You may be aware that statistics show that autism is more prevalent among boys than girls, but new research has also determined that sibling gender plays a role in other siblings being diagnosed with disorder. Could there be a significant link between autism and gender that we’re overlooking?
Autism-spectrum disorders (ASD) are neurodevelopmental conditions that typically emerge in the first few years and affect 1 in 68 children in the U.S., per the CDC. Past research has found that males are at far greater risk for autism spectrum disorder (ASD) than females. In fact, boys, on average, are five times more likely to have autism than girls — but why is autism more common in boys?
The Link Between Autism and Gender
A 2014 study published in the American Journal of Human Genetics says genetics may be a key factor in the link between autism and gender. The researchers found that girls have a higher tolerance for genetic mutations and therefore require a larger number of them than boys to be diagnosed with a developmental disorder. Simply put, even with identical genetic mutations, a boy could display symptoms of ASD while a girl could show none.
“Overall, females function a lot better than males with a similar mutation affecting brain development,” said study author Dr. Sébastien Jacquemont of the University Hospital of Lausanne. “Our findings may lead to the development of more sensitive, gender-specific approaches for the diagnostic screening of neurodevelopmental disorders.”

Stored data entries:
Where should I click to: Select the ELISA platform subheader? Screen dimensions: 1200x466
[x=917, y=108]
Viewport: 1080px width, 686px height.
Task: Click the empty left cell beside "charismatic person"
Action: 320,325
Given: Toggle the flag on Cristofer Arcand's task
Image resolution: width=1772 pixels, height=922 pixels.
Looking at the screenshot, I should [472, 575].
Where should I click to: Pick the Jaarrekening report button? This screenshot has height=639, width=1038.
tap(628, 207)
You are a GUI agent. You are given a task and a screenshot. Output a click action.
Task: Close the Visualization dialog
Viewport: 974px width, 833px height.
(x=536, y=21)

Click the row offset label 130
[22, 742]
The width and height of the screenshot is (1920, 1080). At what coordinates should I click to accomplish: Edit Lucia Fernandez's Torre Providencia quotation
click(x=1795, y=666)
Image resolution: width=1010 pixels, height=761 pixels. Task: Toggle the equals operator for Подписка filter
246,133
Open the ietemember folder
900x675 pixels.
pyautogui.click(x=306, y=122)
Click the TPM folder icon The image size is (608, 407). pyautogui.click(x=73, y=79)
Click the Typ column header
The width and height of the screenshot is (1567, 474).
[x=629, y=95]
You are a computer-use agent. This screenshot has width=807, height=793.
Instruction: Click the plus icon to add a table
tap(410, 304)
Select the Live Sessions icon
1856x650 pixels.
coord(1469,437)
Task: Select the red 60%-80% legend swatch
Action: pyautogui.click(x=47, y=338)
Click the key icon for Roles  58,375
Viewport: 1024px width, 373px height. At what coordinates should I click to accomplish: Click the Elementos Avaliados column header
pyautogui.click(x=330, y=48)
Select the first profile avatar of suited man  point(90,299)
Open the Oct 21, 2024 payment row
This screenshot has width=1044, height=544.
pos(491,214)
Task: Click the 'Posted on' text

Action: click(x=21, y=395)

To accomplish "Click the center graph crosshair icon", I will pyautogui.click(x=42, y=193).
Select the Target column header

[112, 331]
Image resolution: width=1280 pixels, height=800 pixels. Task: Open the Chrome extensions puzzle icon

Task to carry out:
Answer these questions from the autism and gender article:
(a) Per the CDC, how many children in the U.S. are affected by autism-spectrum disorders?
(b) In which journal was the 2014 study published?
(c) Which institution is Dr. Sébastien Jacquemont with?
Rely only on the autism and gender article for your answers.

Written answer:
(a) 1 in 68 children.
(b) The American Journal of Human Genetics.
(c) The University Hospital of Lausanne.